Requirement: Repeat all entries exactly.

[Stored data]
----------------
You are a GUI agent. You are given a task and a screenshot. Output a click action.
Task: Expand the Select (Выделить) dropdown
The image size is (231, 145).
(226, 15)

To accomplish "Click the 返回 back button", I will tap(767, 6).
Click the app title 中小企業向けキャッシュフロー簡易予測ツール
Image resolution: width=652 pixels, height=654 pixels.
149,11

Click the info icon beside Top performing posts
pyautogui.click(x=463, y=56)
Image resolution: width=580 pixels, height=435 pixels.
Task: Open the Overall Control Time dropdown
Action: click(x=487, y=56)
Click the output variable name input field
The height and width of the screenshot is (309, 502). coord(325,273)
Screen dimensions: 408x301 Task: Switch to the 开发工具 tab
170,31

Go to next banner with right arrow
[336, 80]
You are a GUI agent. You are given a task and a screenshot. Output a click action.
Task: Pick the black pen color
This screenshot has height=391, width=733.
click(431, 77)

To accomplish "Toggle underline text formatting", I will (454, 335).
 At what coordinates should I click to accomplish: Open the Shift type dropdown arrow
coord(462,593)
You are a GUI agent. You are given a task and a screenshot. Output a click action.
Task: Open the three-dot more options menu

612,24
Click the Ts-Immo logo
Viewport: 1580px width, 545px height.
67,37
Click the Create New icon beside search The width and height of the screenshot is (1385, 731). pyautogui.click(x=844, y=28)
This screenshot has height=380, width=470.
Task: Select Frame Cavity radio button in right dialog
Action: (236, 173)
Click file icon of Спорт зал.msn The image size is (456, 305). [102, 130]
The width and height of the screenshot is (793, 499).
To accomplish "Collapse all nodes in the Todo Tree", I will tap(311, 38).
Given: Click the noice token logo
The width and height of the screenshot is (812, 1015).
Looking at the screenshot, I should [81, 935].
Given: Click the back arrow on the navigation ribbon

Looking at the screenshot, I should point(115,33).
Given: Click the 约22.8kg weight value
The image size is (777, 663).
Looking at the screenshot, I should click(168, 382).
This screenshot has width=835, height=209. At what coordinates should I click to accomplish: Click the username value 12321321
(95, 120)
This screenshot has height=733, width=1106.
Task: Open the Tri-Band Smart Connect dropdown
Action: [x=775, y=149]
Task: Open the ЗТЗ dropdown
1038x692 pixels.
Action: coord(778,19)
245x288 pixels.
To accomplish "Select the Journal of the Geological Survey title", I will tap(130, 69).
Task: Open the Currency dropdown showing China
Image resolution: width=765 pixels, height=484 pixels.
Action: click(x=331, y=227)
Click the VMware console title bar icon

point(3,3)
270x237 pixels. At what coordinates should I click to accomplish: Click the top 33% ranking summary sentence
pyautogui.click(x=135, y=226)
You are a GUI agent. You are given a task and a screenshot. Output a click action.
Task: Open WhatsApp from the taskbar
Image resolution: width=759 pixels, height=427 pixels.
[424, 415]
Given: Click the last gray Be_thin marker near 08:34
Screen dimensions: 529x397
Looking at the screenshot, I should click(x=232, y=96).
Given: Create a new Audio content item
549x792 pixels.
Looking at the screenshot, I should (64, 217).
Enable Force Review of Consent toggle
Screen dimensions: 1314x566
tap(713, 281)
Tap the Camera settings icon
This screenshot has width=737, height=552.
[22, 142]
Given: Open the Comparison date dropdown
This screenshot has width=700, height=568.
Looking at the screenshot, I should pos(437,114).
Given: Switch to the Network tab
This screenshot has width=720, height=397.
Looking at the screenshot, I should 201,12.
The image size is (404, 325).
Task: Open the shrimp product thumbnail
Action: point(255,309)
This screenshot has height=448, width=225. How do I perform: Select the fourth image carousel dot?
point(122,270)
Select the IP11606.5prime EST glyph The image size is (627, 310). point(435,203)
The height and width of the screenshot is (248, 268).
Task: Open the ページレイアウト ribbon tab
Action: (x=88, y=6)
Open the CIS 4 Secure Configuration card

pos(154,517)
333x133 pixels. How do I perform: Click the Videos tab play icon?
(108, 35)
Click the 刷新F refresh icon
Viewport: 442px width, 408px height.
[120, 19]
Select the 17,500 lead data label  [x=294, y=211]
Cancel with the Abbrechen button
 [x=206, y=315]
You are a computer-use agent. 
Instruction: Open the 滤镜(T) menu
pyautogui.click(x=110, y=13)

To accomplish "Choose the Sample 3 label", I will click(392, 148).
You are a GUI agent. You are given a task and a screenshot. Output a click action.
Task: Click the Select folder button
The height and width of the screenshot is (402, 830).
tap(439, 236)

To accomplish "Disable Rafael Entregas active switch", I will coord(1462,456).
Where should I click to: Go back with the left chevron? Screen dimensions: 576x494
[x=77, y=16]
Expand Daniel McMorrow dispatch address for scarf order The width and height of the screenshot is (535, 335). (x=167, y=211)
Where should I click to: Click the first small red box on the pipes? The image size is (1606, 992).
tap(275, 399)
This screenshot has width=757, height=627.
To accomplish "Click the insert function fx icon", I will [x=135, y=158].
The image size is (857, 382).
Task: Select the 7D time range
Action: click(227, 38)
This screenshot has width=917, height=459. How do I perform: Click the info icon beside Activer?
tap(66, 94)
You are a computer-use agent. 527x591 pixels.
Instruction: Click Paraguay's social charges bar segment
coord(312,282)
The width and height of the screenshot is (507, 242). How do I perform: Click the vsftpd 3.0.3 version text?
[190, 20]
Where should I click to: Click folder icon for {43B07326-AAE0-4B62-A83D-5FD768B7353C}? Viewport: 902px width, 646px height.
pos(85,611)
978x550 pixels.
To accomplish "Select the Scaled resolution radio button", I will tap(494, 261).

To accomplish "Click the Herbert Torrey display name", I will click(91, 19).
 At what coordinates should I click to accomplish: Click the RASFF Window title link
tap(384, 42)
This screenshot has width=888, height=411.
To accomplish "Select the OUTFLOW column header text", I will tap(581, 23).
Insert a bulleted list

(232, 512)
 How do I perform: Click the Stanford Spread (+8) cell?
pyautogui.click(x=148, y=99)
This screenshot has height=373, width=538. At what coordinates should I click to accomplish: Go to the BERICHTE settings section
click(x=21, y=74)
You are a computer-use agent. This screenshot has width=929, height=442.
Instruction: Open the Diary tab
----------------
Your solution:
You are a GUI agent. You are given a task and a screenshot. Output a click action.
Task: Expand the Select (Выделить) dropdown
The image size is (231, 145).
(226, 15)

To accomplish "Click the 返回 back button", I will tap(767, 6).
Click the app title 中小企業向けキャッシュフロー簡易予測ツール
Image resolution: width=652 pixels, height=654 pixels.
149,11

Click the info icon beside Top performing posts
pyautogui.click(x=463, y=56)
Image resolution: width=580 pixels, height=435 pixels.
Task: Open the Overall Control Time dropdown
Action: click(x=487, y=56)
Click the output variable name input field
The height and width of the screenshot is (309, 502). coord(325,273)
Screen dimensions: 408x301 Task: Switch to the 开发工具 tab
170,31

Go to next banner with right arrow
[336, 80]
You are a GUI agent. You are given a task and a screenshot. Output a click action.
Task: Pick the black pen color
This screenshot has height=391, width=733.
click(431, 77)

To accomplish "Toggle underline text formatting", I will (454, 335).
 At what coordinates should I click to accomplish: Open the Shift type dropdown arrow
coord(462,593)
You are a GUI agent. You are given a task and a screenshot. Output a click action.
Task: Open the three-dot more options menu

612,24
Click the Ts-Immo logo
Viewport: 1580px width, 545px height.
67,37
Click the Create New icon beside search The width and height of the screenshot is (1385, 731). pyautogui.click(x=844, y=28)
This screenshot has height=380, width=470.
Task: Select Frame Cavity radio button in right dialog
Action: (236, 173)
Click file icon of Спорт зал.msn The image size is (456, 305). [102, 130]
The width and height of the screenshot is (793, 499).
To accomplish "Collapse all nodes in the Todo Tree", I will tap(311, 38).
Given: Click the noice token logo
The width and height of the screenshot is (812, 1015).
Looking at the screenshot, I should [81, 935].
Given: Click the back arrow on the navigation ribbon

Looking at the screenshot, I should point(115,33).
Given: Click the 约22.8kg weight value
The image size is (777, 663).
Looking at the screenshot, I should click(168, 382).
This screenshot has width=835, height=209. At what coordinates should I click to accomplish: Click the username value 12321321
(95, 120)
This screenshot has height=733, width=1106.
Task: Open the Tri-Band Smart Connect dropdown
Action: [x=775, y=149]
Task: Open the ЗТЗ dropdown
1038x692 pixels.
Action: coord(778,19)
245x288 pixels.
To accomplish "Select the Journal of the Geological Survey title", I will tap(130, 69).
Task: Open the Currency dropdown showing China
Image resolution: width=765 pixels, height=484 pixels.
Action: click(x=331, y=227)
Click the VMware console title bar icon

point(3,3)
270x237 pixels. At what coordinates should I click to accomplish: Click the top 33% ranking summary sentence
pyautogui.click(x=135, y=226)
You are a GUI agent. You are given a task and a screenshot. Output a click action.
Task: Open WhatsApp from the taskbar
Image resolution: width=759 pixels, height=427 pixels.
[424, 415]
Given: Click the last gray Be_thin marker near 08:34
Screen dimensions: 529x397
Looking at the screenshot, I should click(x=232, y=96).
Given: Create a new Audio content item
549x792 pixels.
Looking at the screenshot, I should (64, 217).
Enable Force Review of Consent toggle
Screen dimensions: 1314x566
tap(713, 281)
Tap the Camera settings icon
This screenshot has width=737, height=552.
[22, 142]
Given: Open the Comparison date dropdown
This screenshot has width=700, height=568.
Looking at the screenshot, I should pos(437,114).
Given: Switch to the Network tab
This screenshot has width=720, height=397.
Looking at the screenshot, I should 201,12.
The image size is (404, 325).
Task: Open the shrimp product thumbnail
Action: point(255,309)
This screenshot has height=448, width=225. How do I perform: Select the fourth image carousel dot?
point(122,270)
Select the IP11606.5prime EST glyph The image size is (627, 310). point(435,203)
The height and width of the screenshot is (248, 268).
Task: Open the ページレイアウト ribbon tab
Action: (x=88, y=6)
Open the CIS 4 Secure Configuration card

pos(154,517)
333x133 pixels. How do I perform: Click the Videos tab play icon?
(108, 35)
Click the 刷新F refresh icon
Viewport: 442px width, 408px height.
[120, 19]
Select the 17,500 lead data label  [x=294, y=211]
Cancel with the Abbrechen button
 [x=206, y=315]
You are a computer-use agent. 
Instruction: Open the 滤镜(T) menu
pyautogui.click(x=110, y=13)

To accomplish "Choose the Sample 3 label", I will click(392, 148).
You are a GUI agent. You are given a task and a screenshot. Output a click action.
Task: Click the Select folder button
The height and width of the screenshot is (402, 830).
tap(439, 236)

To accomplish "Disable Rafael Entregas active switch", I will coord(1462,456).
Where should I click to: Go back with the left chevron? Screen dimensions: 576x494
[x=77, y=16]
Expand Daniel McMorrow dispatch address for scarf order The width and height of the screenshot is (535, 335). (x=167, y=211)
Where should I click to: Click the first small red box on the pipes? The image size is (1606, 992).
tap(275, 399)
This screenshot has width=757, height=627.
To accomplish "Click the insert function fx icon", I will [x=135, y=158].
The image size is (857, 382).
Task: Select the 7D time range
Action: click(227, 38)
This screenshot has width=917, height=459. How do I perform: Click the info icon beside Activer?
tap(66, 94)
You are a computer-use agent. 527x591 pixels.
Instruction: Click Paraguay's social charges bar segment
coord(312,282)
The width and height of the screenshot is (507, 242). How do I perform: Click the vsftpd 3.0.3 version text?
[190, 20]
Where should I click to: Click folder icon for {43B07326-AAE0-4B62-A83D-5FD768B7353C}? Viewport: 902px width, 646px height.
pos(85,611)
978x550 pixels.
To accomplish "Select the Scaled resolution radio button", I will tap(494, 261).

To accomplish "Click the Herbert Torrey display name", I will click(91, 19).
 At what coordinates should I click to accomplish: Click the RASFF Window title link
tap(384, 42)
This screenshot has width=888, height=411.
To accomplish "Select the OUTFLOW column header text", I will tap(581, 23).
Insert a bulleted list

(232, 512)
 How do I perform: Click the Stanford Spread (+8) cell?
pyautogui.click(x=148, y=99)
This screenshot has height=373, width=538. At what coordinates should I click to accomplish: Go to the BERICHTE settings section
click(x=21, y=74)
You are a computer-use agent. This screenshot has width=929, height=442.
Instruction: Open the Diary tab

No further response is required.